Dataset —
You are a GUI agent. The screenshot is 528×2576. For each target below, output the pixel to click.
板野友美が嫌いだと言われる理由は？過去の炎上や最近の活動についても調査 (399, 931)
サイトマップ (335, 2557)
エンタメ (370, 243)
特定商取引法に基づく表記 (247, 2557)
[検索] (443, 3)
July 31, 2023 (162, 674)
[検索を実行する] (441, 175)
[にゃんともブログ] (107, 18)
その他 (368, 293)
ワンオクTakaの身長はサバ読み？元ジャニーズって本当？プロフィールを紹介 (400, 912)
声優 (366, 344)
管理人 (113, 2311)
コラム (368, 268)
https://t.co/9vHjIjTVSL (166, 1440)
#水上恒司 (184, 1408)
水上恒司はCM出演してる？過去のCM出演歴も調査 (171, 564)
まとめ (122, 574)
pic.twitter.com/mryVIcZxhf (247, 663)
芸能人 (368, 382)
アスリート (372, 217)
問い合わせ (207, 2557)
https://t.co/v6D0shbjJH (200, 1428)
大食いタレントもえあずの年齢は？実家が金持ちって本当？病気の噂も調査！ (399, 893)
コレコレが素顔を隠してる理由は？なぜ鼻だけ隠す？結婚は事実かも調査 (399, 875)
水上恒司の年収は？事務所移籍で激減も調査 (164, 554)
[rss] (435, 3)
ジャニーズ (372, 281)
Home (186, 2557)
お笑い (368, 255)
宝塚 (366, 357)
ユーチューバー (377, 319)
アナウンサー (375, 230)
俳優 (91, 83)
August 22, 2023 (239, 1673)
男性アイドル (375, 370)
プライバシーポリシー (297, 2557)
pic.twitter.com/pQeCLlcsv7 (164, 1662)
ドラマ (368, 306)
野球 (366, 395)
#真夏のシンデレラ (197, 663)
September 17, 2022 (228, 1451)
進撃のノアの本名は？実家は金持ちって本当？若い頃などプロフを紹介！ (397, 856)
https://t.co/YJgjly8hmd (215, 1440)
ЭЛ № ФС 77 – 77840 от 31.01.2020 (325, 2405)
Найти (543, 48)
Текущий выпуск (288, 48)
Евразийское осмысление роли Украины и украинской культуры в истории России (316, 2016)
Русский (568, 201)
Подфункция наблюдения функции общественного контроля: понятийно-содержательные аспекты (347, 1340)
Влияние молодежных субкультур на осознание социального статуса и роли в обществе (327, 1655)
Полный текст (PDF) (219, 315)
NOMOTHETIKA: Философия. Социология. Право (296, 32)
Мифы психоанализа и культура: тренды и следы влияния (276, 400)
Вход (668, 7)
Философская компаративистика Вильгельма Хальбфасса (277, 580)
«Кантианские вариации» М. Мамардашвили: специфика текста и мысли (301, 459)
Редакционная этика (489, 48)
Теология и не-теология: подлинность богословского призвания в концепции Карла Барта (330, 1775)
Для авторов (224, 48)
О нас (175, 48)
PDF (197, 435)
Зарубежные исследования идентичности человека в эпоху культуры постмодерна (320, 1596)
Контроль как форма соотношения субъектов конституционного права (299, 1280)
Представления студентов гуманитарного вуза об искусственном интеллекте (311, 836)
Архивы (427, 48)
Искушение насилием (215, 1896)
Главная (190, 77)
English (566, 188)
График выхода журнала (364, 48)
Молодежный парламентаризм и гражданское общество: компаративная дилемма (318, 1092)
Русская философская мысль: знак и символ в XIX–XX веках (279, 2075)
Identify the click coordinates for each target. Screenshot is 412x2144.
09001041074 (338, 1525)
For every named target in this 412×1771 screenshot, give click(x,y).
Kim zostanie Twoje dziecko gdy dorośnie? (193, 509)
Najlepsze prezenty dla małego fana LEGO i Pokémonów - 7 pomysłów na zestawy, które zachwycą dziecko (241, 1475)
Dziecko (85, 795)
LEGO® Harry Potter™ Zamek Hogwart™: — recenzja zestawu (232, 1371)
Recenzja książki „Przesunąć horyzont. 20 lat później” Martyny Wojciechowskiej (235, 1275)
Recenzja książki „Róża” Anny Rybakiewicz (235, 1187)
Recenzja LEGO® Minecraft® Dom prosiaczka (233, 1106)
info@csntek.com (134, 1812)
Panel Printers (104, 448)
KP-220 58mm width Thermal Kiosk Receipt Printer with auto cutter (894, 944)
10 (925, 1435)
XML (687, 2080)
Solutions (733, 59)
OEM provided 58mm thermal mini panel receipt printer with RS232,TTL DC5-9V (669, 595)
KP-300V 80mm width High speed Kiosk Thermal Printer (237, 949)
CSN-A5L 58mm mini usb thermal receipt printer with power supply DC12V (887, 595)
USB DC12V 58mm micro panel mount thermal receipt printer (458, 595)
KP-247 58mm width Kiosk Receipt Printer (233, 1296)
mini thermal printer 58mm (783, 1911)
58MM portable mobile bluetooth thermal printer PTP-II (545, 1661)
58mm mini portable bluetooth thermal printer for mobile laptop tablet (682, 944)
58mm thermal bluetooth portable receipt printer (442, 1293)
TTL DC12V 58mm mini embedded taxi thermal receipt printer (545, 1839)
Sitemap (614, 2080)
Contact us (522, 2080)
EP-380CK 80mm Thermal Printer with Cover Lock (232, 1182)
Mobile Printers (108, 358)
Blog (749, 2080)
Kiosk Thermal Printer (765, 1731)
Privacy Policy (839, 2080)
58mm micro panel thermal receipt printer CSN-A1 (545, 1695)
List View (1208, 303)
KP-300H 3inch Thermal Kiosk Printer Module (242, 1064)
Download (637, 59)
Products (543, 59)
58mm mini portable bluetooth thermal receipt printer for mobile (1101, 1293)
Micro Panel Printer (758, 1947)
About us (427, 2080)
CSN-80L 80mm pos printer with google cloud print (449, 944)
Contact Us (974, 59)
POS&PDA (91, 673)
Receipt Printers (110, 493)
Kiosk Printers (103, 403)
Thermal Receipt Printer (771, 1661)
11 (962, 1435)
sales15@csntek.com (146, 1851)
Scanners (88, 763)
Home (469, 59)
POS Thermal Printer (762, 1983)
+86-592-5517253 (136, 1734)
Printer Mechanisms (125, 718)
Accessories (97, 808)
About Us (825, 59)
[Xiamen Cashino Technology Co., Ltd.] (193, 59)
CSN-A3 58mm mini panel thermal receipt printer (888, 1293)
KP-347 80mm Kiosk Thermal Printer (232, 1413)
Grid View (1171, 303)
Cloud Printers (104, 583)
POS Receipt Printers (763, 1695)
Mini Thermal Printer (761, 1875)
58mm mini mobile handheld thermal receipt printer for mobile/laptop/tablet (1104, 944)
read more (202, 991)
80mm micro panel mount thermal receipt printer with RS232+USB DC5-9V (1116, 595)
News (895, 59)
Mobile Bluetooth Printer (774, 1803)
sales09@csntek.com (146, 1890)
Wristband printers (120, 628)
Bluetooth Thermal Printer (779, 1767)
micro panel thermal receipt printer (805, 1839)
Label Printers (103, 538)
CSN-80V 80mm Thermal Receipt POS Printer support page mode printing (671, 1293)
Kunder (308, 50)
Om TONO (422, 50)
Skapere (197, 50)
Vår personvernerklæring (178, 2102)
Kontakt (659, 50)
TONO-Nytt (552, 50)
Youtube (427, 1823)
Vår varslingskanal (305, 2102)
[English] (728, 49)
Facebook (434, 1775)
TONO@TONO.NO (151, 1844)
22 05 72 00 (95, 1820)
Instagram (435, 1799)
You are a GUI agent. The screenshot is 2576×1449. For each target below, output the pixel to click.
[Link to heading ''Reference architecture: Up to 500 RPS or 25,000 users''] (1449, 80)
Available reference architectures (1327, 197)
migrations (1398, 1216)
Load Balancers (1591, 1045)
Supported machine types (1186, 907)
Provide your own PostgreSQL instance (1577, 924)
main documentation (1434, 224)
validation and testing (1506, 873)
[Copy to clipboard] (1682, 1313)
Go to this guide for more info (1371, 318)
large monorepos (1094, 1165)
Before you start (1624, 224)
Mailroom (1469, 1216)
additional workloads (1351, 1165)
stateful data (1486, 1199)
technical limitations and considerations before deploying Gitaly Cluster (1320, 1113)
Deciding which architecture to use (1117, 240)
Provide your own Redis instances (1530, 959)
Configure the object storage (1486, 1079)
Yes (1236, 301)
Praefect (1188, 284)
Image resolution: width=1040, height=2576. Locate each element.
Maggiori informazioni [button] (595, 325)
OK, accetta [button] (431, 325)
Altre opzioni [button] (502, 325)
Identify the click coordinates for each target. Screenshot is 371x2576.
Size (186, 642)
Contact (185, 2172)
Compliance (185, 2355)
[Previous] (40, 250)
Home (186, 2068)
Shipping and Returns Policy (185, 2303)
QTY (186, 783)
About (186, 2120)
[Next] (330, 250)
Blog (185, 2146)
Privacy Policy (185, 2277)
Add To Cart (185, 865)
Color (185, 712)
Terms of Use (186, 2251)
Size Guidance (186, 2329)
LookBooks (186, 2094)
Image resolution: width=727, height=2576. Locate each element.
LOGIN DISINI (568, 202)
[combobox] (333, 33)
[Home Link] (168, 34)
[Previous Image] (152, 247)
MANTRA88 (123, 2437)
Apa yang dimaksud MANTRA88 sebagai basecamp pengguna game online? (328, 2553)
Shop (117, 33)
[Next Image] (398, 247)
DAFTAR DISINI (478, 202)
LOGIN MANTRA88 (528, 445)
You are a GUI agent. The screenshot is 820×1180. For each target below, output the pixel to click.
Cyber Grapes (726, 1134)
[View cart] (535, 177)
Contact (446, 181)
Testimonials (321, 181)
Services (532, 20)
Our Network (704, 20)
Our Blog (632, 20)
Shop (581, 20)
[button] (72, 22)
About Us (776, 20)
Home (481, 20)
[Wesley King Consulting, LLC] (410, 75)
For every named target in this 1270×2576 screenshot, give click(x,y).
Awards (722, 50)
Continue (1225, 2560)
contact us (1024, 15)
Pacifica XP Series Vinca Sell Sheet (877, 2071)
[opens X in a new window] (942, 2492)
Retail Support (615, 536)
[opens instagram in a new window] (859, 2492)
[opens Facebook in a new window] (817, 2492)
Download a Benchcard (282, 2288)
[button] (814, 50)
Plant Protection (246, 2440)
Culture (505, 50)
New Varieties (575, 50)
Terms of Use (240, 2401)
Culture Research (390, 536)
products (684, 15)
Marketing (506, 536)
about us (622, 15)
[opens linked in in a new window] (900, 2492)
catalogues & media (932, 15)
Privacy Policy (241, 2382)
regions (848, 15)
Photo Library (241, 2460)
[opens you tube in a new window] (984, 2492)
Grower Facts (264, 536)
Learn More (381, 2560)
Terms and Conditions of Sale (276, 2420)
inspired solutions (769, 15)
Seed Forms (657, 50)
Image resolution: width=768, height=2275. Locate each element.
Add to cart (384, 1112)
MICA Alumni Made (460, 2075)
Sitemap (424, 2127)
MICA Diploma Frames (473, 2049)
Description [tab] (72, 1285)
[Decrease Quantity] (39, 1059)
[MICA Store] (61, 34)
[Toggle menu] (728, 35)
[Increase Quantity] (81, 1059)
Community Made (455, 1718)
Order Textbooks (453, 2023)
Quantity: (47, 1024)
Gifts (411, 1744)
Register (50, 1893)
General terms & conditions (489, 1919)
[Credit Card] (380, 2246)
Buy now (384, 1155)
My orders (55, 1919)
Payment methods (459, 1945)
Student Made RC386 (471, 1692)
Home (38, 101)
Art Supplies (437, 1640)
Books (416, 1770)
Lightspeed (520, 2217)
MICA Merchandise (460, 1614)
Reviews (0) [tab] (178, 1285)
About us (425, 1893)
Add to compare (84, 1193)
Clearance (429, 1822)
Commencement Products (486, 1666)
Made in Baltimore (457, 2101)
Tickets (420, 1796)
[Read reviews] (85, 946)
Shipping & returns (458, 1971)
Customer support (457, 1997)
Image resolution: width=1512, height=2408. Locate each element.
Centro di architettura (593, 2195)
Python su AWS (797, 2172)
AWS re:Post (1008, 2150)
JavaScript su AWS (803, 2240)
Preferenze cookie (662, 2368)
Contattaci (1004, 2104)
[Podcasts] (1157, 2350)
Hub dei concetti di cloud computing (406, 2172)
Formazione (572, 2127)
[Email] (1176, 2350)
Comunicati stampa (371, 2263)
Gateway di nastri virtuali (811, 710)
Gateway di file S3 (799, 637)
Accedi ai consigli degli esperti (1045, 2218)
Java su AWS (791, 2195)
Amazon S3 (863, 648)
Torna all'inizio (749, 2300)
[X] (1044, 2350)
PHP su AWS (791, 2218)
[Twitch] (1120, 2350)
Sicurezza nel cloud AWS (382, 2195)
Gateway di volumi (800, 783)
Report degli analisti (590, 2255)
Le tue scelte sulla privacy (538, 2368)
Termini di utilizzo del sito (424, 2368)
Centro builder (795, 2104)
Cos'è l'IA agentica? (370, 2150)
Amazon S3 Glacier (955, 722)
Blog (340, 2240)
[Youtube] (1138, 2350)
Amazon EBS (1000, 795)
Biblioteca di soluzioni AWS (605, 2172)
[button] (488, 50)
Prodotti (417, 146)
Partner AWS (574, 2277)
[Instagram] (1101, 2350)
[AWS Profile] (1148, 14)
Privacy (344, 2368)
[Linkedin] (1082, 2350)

Try it — Work out how many lines of the material contain the word "Shipping" and answer with that number only.

Response below — 2